Monday, March 15, 2004

War is how we know who the bad guys are

Brendan O'Neill: Gloating at Madrid's graveside:
". . . what kind of people define their mission, their political vision, their entire belief system, in response to bloody, meaningless, nihilistic murder?The war against terror is not some gallant battle for the twenty-first century; it is not the equivalent of the Second World War for today's generation of political leaders, as Tony Blair suggested. Rather, it is a projection of domestic uncertainty into the international arena; it is a search for clear battles between good and evil where none exists at home, a desperate attempt to find a higher moral plane somewhere - anywhere - when there is such deep moral and political uncertainty on the domestic front.

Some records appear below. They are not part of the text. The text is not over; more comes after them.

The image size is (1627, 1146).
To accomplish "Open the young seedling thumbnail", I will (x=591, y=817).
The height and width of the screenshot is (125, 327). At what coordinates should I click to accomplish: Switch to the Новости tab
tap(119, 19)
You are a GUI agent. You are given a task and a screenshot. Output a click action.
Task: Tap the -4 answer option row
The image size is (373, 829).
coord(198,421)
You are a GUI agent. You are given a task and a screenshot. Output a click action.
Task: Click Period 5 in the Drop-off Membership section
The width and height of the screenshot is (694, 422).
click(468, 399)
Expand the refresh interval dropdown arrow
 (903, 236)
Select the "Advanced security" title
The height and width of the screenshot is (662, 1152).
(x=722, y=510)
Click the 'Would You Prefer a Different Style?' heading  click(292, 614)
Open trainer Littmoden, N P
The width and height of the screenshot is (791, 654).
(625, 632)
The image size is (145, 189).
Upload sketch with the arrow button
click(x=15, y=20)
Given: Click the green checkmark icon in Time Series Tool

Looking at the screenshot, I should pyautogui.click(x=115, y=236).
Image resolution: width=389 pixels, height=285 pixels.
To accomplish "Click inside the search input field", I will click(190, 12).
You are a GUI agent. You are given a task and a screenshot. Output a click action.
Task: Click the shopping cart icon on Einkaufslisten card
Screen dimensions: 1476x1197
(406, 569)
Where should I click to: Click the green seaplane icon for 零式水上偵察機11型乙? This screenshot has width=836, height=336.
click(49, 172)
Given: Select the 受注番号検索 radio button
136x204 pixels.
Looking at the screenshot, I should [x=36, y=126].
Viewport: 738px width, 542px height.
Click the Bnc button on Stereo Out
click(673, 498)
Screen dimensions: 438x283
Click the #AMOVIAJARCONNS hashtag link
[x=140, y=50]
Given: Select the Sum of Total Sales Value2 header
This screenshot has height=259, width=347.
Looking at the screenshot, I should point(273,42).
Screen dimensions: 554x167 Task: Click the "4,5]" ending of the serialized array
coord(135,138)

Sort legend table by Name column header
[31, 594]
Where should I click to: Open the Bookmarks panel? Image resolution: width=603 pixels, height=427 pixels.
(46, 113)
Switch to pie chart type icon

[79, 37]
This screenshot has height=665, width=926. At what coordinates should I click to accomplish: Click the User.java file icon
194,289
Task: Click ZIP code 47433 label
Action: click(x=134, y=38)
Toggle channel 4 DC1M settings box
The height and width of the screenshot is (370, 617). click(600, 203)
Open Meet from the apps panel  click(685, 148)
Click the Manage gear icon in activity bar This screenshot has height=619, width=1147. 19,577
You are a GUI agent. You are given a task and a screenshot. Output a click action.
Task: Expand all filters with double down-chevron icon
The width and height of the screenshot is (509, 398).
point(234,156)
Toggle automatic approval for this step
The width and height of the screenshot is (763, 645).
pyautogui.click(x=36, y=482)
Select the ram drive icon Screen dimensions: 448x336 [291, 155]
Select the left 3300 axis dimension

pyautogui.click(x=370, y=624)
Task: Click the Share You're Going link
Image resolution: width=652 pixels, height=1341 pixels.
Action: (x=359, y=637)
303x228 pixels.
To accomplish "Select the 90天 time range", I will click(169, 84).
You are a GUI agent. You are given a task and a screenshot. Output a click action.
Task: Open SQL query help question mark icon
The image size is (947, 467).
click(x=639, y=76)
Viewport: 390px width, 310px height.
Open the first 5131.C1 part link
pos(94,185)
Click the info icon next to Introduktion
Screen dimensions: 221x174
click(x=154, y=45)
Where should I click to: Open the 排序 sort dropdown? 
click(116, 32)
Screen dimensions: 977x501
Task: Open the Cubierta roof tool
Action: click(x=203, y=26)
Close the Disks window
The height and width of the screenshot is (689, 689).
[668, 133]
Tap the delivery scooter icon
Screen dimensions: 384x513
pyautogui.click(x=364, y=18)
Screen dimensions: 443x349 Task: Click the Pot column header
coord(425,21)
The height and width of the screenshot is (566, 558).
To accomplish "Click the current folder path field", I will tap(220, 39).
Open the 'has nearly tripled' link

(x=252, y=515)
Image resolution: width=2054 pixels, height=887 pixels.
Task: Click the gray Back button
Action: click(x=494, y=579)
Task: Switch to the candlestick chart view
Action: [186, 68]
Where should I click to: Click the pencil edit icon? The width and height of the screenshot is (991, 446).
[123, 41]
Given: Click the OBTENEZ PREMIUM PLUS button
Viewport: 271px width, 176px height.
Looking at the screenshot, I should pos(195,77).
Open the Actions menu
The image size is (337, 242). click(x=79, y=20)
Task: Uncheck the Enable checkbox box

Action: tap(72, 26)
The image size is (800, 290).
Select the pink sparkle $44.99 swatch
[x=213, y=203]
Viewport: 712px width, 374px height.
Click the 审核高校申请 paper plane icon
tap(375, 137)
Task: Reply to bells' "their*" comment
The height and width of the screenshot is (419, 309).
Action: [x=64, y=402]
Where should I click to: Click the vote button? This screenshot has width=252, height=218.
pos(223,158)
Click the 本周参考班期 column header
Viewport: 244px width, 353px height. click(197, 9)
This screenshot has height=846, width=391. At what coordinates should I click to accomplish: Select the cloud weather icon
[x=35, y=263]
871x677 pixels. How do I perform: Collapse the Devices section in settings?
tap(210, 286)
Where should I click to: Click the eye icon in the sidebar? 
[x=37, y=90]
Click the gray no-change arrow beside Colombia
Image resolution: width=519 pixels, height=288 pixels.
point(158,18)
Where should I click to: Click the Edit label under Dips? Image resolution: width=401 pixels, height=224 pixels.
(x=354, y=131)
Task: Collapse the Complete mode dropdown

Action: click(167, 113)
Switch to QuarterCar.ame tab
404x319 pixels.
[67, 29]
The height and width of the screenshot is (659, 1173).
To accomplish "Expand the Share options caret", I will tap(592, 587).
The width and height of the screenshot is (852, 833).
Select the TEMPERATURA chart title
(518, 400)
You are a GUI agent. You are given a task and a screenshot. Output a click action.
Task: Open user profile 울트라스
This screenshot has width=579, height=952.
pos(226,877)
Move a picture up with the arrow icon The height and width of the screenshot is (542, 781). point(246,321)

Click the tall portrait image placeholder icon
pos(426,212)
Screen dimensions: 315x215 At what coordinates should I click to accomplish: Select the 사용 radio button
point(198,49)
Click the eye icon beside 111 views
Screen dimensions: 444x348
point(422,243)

"Political leaders and pro-war commentators may not know what they are for or where they are heading or where they stand in the Culture Wars or what ever happened to tradition and morality or why every domestic initiative ends in crisis or why major institutions are always beset by scandal....but they do know one thing for certain. They Are Against Terrorism. They are opposed to mass murder, to nihilistic bombings, to the killing of 200 innocents as they travelled to work on a Thursday morning. This is the morality of the lowest common denominator, an empty political vision defined in response to empty terrorist acts. To paraphrase Tony Blair: 'It is as pathetic as the terrorists are opportunistic.'"
Thanks to Antiwar.com for its link to this terrific blog post.